*** Opening INFORMATION PROVIDED ***
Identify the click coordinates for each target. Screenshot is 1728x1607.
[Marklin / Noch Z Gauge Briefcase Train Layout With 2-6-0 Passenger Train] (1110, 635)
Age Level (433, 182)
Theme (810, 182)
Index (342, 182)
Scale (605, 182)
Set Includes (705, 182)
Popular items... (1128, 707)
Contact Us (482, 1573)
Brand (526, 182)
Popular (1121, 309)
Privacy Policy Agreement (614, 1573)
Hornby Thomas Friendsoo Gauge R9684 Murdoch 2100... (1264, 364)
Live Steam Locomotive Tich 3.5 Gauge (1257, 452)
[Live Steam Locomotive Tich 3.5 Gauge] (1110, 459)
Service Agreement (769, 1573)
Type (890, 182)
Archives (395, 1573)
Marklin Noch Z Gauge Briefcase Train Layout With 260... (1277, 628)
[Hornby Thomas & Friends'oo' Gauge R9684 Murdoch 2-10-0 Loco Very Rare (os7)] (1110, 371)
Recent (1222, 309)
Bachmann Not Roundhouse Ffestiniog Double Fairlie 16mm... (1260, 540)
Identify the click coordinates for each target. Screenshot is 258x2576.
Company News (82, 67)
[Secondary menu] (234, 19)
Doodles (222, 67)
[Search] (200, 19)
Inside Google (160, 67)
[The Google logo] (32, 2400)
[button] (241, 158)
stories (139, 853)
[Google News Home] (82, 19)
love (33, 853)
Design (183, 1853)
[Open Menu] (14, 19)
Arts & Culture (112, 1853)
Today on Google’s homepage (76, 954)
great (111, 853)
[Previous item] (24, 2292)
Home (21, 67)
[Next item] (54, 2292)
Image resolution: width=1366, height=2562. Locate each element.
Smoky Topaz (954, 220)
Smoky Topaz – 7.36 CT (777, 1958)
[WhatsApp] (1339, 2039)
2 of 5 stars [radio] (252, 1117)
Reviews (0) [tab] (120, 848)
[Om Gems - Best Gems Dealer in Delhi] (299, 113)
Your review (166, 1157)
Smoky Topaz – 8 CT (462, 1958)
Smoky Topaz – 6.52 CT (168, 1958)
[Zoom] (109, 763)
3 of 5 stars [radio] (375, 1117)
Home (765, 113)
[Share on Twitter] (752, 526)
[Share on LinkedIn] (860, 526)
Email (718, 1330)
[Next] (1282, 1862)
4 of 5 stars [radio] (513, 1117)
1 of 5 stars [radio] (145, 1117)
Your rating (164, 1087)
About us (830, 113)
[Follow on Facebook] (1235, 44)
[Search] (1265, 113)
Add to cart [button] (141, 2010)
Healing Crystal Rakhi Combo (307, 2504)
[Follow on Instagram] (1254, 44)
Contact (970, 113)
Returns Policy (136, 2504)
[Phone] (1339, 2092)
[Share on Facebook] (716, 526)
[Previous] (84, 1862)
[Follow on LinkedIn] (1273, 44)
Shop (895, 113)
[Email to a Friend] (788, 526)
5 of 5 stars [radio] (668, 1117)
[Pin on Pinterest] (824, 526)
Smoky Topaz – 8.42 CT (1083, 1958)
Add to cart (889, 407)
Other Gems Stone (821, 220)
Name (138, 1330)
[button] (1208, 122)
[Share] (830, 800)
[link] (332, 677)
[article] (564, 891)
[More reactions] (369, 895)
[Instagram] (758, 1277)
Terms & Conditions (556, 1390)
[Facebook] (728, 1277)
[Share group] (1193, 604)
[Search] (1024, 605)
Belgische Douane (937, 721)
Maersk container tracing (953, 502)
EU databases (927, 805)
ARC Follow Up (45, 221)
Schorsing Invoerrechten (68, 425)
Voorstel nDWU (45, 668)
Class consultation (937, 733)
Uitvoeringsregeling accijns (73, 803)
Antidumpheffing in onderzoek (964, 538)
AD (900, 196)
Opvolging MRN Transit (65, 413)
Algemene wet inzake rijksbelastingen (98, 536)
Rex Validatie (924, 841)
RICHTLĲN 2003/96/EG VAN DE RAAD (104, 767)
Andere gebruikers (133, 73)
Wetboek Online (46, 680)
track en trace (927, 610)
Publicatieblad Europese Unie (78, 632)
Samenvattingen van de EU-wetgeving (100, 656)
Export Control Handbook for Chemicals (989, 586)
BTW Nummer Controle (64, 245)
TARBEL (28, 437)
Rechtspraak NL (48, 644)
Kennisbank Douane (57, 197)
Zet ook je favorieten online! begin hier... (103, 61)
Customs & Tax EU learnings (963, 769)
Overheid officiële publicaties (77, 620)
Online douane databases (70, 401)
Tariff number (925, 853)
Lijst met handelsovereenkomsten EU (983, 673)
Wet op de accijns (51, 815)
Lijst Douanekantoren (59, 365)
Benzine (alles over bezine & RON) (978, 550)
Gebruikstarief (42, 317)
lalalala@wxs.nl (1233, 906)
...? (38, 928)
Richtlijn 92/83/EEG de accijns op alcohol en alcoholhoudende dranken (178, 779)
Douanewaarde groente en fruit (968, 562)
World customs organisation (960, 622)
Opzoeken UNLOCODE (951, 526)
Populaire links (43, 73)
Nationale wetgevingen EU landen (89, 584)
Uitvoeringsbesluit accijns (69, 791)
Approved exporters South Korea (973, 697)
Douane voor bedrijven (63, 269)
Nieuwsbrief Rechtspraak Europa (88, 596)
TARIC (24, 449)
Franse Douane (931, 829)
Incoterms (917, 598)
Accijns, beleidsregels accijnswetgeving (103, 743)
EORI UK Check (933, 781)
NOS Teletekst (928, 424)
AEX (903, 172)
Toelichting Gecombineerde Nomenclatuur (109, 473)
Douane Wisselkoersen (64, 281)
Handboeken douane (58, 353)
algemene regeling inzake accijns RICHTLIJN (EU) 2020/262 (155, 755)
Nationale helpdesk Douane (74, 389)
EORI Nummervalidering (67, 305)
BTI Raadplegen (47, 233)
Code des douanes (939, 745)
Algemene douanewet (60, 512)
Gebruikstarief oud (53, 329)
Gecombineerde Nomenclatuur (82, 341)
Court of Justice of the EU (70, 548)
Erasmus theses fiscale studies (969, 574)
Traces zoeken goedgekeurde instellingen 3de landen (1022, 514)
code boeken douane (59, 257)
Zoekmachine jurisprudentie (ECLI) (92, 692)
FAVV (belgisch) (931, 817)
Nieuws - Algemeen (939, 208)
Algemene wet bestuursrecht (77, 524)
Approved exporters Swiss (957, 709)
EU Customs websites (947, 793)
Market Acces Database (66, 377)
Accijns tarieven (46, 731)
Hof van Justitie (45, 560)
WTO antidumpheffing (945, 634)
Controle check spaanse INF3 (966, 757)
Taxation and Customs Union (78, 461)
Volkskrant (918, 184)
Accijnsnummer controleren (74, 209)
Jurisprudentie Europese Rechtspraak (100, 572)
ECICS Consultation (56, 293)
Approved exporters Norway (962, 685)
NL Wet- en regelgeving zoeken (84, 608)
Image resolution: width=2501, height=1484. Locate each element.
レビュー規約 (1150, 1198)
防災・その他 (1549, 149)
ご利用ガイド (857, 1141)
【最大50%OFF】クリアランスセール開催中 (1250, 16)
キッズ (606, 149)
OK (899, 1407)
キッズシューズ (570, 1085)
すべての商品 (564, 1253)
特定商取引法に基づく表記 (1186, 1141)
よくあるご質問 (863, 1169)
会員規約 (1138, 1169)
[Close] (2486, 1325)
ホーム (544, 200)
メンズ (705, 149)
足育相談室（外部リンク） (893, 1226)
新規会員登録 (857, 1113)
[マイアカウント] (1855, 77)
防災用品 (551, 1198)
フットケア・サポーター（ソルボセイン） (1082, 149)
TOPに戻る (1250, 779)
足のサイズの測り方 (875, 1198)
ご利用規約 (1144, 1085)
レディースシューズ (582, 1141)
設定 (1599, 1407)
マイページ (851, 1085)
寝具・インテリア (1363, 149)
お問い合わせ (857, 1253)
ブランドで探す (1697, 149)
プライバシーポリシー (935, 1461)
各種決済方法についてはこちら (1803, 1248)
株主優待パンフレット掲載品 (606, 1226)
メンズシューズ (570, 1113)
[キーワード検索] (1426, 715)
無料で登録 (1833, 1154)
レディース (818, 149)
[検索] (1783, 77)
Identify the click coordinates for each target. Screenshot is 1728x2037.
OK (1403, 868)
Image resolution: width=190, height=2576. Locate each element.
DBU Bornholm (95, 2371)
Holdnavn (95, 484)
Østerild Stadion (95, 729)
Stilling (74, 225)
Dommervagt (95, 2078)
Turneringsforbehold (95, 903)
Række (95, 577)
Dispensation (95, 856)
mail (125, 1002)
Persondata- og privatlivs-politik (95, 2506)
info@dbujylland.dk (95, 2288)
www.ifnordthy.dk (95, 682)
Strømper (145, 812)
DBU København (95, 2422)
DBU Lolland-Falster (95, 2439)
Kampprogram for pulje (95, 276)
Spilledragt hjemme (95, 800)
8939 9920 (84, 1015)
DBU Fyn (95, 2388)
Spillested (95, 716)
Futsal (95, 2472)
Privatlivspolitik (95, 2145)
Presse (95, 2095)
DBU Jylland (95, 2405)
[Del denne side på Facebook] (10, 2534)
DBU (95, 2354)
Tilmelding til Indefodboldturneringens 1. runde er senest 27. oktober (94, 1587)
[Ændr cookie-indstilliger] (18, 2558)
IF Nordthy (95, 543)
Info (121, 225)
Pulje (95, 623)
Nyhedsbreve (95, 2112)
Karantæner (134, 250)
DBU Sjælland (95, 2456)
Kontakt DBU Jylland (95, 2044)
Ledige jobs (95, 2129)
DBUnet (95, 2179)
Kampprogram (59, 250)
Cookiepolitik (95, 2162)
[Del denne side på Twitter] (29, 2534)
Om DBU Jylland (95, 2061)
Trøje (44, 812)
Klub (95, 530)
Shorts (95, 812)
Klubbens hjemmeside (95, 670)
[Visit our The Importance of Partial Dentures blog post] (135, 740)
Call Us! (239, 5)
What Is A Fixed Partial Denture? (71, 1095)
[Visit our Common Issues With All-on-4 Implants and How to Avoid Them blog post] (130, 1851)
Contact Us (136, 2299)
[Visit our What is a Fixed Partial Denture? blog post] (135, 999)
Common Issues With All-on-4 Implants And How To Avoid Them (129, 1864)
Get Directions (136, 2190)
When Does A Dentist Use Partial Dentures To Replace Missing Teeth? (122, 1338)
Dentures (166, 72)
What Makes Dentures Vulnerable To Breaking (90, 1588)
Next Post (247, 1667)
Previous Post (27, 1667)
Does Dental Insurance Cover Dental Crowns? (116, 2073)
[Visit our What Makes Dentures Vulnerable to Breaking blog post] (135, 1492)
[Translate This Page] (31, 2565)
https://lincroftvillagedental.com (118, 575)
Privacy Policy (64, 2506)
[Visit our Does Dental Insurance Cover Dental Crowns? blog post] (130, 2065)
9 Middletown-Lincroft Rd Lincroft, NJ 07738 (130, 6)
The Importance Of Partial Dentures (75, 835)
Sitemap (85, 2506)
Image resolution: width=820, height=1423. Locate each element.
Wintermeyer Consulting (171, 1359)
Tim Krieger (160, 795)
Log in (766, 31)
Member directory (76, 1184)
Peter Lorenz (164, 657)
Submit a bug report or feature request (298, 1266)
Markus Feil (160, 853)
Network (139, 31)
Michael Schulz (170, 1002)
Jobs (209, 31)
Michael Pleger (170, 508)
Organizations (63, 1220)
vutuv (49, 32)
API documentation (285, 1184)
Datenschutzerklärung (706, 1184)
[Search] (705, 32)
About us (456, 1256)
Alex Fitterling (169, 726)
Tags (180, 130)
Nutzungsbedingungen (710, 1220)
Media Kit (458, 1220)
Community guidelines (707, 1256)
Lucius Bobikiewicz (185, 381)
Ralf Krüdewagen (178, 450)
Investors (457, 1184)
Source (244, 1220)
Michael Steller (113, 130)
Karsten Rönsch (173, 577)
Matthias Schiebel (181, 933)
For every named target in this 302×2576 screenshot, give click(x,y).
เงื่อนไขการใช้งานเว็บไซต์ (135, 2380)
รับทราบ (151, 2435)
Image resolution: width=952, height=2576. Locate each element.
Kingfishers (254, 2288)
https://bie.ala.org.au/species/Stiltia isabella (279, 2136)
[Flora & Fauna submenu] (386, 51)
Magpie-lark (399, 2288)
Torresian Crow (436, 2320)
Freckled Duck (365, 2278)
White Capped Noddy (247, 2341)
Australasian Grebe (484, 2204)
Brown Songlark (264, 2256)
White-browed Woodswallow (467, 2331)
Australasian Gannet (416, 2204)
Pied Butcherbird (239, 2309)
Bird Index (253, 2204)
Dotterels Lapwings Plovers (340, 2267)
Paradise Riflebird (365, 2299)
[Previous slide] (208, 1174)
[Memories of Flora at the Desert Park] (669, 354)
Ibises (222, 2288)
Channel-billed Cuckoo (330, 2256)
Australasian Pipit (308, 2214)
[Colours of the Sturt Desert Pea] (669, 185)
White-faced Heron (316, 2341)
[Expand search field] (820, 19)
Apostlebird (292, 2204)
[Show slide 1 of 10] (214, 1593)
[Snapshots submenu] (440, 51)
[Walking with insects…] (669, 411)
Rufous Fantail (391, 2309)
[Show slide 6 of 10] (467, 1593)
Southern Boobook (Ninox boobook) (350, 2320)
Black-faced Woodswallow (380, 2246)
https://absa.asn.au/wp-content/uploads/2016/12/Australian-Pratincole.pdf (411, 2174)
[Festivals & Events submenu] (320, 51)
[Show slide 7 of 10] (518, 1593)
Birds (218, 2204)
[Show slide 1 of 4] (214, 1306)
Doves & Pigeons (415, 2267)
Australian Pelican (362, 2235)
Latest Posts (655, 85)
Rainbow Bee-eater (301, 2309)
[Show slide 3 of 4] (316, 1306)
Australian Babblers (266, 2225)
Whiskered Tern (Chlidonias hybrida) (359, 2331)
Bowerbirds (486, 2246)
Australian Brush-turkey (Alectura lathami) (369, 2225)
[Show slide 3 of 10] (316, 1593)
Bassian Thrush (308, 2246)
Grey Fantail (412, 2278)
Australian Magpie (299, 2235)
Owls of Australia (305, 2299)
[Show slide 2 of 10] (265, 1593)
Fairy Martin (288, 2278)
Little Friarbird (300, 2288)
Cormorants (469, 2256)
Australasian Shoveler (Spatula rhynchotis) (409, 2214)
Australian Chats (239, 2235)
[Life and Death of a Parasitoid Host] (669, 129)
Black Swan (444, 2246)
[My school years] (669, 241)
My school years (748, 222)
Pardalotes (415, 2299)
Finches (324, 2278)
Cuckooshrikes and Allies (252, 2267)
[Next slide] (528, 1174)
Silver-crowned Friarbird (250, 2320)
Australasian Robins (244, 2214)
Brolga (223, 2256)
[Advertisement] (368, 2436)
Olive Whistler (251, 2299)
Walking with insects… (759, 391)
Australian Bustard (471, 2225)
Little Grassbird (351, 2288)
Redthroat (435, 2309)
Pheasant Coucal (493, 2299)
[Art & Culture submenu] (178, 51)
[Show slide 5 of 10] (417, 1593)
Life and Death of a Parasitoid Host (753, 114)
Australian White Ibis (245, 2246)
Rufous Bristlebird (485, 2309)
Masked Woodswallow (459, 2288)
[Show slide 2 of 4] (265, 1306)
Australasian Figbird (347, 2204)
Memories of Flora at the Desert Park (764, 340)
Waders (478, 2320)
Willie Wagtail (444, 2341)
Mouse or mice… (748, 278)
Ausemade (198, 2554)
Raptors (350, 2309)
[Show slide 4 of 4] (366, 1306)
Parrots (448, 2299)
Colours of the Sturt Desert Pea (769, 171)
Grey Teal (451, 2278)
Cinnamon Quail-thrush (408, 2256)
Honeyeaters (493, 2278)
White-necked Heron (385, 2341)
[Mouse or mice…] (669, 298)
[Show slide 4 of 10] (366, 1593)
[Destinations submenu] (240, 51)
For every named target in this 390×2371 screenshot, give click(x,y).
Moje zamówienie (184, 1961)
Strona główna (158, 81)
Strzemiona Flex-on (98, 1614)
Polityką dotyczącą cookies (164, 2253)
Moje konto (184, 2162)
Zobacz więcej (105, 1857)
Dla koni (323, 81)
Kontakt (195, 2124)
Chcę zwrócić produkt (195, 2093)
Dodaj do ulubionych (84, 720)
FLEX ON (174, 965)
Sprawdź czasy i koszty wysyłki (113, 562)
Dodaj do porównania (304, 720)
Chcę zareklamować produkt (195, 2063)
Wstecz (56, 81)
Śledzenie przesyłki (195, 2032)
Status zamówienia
*** Closing INFORMATION PROVIDED ***
* **WORK ORDER**:
Throughout the records, the word "Policy" shows up on certain lines. Report how many lines, with only the number.

* **PROBLEM SOLUTION**:
3